Friday, 24 June 2016

I am here to listen and speak

Okay, so it's been a long time since I've written anything resembling a parable, so please bear with this one. I feel like it more hits the message right on the head rather gently guiding. Like I said, it's been a while.                 


A man stood on the corner of a great intersection, shouting out his truths for all passing by to hear. He did this every day, and every day people grew more and more annoyed with the man.
                “Can’t you people see what’s going on with the world? It’s falling apart! People are killin’ each other!” He would shout. “Twelve people were killed last night in our city alone! It’s time for things to change!”
                And yet for all his yelling, nothing changed. Every day he went out and yelled, and every day people grew more annoyed, until one day something happened.
                When the man arrived at his corner, he found another already standing there.
                “Who are you? What are you doing? Every day I come to this corner and I try to pull the wool from the people’s eyes!” The man was shaking.
                The stranger smiled, “I am one of the people, and I am here to listen and speak.”
                The man was confused, never before had someone wished to speak with him. “Why? Why would you want to speak with me? No one has ever come to speak with me before.”
                “I came to speak with you simply to ask questions. Every day you come out here and you shout your truths from this corner, and yet it has no effect. How does that make you feel?”
                The man paused. “It makes me upset. I try all I can to make the world better, and yet nothing happens. I do everything and nothing changes!”
                “Are you truly doing everything?”
                “Yes! Of course I am! I put the truth out there, what more could I possibly do?”
                The stranger smiled with sadness in his eyes. “What more could you possibly do? You can lead and teach by your actions. Instead you try to lead and teach by berating and bludgeoning. Whenever has yelling created change better than action?”
                The man was outraged, “How am I not in action? Every day I come out here, and I act! I try, every day I try to change the world by my actions!”
                “What are you actions?”
                “MY ACTIONS? My actions—they’re,” the man was sputtering, and his eyes began to lose their fervour. “My yelling is my action. It’s really not much is it?”
                The stranger reached out and grasped the man’s shoulder. “Yelling by itself is mere noise my friend. Telling people the truth is good, yes, but yelling out the truth from a corner does nothing. Look at all the people. All the cars. They walk over your truths, they drive over your words. Your truth does nothing here because it dies as soon as it leaves your lips.” The stranger smiled sadly, “I was once you, yelling out my truths, forcing my voice to be heard, but it did naught. So one day, with my voice gone from my yelling, I came across a group of youth trying to help a bruised and bloodied friend. Normally I would’ve ignored them, crossed the street and pretended not to see. But I was so tired of not being able to change the world that I stopped and helped these kids. I helped them get their friend to a hospital, and through that action I saved a life. I had finally done something positive in the world. I still go out and talk with people. I still use my words to change the world, but I no longer shout. All my shouting did, was drown itself out.”

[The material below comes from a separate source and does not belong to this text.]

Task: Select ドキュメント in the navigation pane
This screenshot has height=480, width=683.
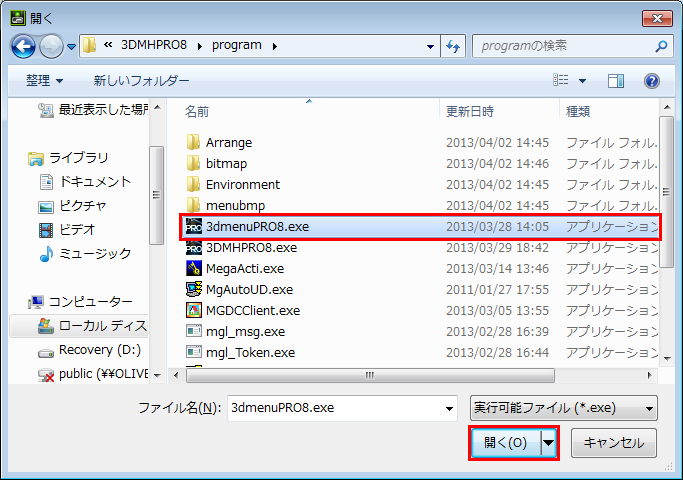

                The man had tears forming, “I’ve grown so bitter and resentful of the world. I get mad when I go home because the world isn’t changing faster. But it’s me, isn’t it? I’m the one who isn’t changing? I get mad at all the hate in the world, but all I’m doing is adding to it, aren’t I? I’m magnifying the hate by bringing all this attention to it. Oh God,” the man sunk to his knees. “I’ve been doing this all wrong. I’m not making anything better. Please, help me. Show me how to help others as you have helped me!” But when the man looked up, the stranger was gone, and he was all alone on the corner. 

Thursday, 23 June 2016

Seeing Beauty Again

                I used to write stories. Great epics, touching dramas, cute romances, wondrous fairy tales, and terrifying thrillers. Now I just—no, no. That’s not right. The pencil scratches out the words, the eraser long since used up.
                I begin again: I used to write wonders and epics. Fairy Tales and Ghost stories. Now I write bare truths and hidden lies. I smile. This was better. This was more honest. I used to let my imagination guide my words. Hidden glimpses of potential would fuel my words, as they slowly, magically, perfectly, fit together to form sentences, and those sentences into paragraphs, and those onto stories. Now I—what am I now? I pause. Hand frozen hovering over the paper as my mind tries to puzzle out the answer. I have not written a parable, a poem, a story, anything other than unwanted truths in ages. Am I still the writer I once was? Can I still craft a tale that can make all who hear it weep? Or have I become bound to writing only that which triggers a different primal response?
                I used to write the truths people didn’t want to see or hear, but in a way that made people think and reconsider; now I write them in the open. Hmm. That sounds better. Almost poetic.
                I stand and stretch. Pulling at that knot buried deep in my spine. If you’re a writer, you know the one. The one that is always there, pulling at your soul as if it is trying to drag you somewhere you don’t want to go. Like a mother pulling a petulant child towards some hated activity. I steadfastly ignore it; I don’t want to see the truths it tries to make me see. Flexing my tired fingers, I stare out the window. I do this often to remind myself that there is beauty in the world, but with each passing day it becomes harder to convince myself of that. Where there was once life, now ashes float.
                Words once came easy to me. I could sit and write a short story in an hour, given an hour and half I could write a story that moved people, that made people feel what I wanted them to feel. Now it takes me that long to bang out a mediocre paragraph. My soul was once that of a poet. My words sang and danced! They shouted to the very heavens to tempt God! They could paint a picture to rival the works of the masters! And now my soul is buried under a thousand other titles: friend family mentor worker confidante problem solver coach best friend activist freelancer YouTuber journalist. Down near the bottom of this infinite list lays: writer and poet. Two of my greatest loves, sacrificed for what reason?
                I sat and begin to write again. Truths are easier to see when they fly in the face, yet harder to accept. A truth that hits you in the face becomes a nuisance, a truth that you find in the words of a story though? That truth becomes precious. That truth becomes something that you have earned, and through earning it, you protect it.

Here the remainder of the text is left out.